** DATA RECORDS follows **

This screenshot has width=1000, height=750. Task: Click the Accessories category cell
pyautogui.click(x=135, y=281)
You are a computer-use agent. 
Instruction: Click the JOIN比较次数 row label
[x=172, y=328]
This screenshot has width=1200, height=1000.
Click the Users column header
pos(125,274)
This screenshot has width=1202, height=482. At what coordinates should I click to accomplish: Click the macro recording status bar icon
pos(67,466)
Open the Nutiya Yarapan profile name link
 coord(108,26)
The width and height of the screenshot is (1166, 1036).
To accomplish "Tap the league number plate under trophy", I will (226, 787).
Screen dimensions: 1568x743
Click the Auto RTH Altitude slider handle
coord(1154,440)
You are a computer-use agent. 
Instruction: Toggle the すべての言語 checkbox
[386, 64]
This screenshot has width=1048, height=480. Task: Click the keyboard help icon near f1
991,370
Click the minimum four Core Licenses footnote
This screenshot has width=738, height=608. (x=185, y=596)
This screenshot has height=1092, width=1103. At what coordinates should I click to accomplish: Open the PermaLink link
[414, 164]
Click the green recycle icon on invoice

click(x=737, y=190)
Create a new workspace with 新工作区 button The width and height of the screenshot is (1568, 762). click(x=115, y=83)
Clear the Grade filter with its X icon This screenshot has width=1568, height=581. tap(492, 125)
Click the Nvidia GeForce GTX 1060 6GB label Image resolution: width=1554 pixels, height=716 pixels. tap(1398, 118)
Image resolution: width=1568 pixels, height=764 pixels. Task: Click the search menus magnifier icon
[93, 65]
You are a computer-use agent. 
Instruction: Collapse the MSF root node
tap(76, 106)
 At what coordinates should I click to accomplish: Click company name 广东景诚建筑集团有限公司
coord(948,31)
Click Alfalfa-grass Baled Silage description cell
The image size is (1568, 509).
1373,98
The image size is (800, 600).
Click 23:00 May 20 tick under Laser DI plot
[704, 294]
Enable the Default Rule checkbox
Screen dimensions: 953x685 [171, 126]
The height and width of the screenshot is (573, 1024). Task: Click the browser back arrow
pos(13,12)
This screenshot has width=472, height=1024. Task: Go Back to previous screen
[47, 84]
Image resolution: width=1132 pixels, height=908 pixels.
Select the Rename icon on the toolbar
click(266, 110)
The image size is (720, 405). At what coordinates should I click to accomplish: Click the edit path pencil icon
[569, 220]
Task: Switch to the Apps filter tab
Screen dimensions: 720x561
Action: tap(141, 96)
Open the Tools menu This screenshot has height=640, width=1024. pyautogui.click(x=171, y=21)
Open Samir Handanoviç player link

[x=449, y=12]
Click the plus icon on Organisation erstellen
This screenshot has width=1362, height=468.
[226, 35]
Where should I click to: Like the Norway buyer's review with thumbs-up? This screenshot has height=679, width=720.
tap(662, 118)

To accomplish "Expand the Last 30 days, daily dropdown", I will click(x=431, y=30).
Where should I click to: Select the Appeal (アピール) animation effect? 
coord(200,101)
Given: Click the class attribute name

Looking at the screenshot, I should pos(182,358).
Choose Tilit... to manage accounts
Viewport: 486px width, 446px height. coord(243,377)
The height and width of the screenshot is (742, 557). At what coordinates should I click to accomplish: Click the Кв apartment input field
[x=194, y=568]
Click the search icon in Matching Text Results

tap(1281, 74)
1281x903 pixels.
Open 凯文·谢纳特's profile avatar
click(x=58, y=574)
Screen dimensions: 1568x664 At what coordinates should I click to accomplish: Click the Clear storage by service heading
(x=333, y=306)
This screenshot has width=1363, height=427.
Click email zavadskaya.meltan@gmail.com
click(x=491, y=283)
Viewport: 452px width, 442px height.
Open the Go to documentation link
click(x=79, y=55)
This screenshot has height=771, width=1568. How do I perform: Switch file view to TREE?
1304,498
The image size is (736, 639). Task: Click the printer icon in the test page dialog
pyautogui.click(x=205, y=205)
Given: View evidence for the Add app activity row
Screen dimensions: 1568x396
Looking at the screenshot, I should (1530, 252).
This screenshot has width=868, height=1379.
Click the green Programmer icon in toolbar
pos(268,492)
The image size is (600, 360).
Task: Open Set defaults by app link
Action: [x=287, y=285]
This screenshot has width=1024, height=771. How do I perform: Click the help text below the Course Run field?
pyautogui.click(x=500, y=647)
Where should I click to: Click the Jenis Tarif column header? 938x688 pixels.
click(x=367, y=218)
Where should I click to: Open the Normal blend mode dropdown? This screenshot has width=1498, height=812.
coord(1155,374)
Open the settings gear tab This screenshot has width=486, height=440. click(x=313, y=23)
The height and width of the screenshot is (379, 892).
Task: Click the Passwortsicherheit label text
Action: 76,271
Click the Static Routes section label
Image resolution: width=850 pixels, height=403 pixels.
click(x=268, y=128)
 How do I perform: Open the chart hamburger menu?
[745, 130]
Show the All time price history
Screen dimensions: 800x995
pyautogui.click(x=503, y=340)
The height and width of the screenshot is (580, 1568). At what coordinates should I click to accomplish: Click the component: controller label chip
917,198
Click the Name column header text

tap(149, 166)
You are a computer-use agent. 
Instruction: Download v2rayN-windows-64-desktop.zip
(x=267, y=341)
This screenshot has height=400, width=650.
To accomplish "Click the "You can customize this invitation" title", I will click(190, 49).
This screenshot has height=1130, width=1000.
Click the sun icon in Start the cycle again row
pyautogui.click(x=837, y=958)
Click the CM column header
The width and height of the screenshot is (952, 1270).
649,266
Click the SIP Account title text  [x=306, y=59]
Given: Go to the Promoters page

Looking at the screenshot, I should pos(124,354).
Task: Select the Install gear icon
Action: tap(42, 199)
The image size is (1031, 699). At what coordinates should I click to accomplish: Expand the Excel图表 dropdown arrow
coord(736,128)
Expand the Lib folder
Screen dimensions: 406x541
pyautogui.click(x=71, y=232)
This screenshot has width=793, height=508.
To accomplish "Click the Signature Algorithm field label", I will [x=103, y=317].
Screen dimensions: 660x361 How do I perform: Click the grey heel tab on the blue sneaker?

** End of DATA RECORDS **

▶ **REQUIRED ACTION**:
Begin at the line containing "Click the sun" and reproduce every line through the last one in the records above, exactly.

▶ **EXERCISE SOLUTION**:
Click the sun icon in Start the cycle again row
pyautogui.click(x=837, y=958)
Click the CM column header
The width and height of the screenshot is (952, 1270).
649,266
Click the SIP Account title text  [x=306, y=59]
Given: Go to the Promoters page

Looking at the screenshot, I should pos(124,354).
Task: Select the Install gear icon
Action: tap(42, 199)
The image size is (1031, 699). At what coordinates should I click to accomplish: Expand the Excel图表 dropdown arrow
coord(736,128)
Expand the Lib folder
Screen dimensions: 406x541
pyautogui.click(x=71, y=232)
This screenshot has width=793, height=508.
To accomplish "Click the Signature Algorithm field label", I will [x=103, y=317].
Screen dimensions: 660x361 How do I perform: Click the grey heel tab on the blue sneaker?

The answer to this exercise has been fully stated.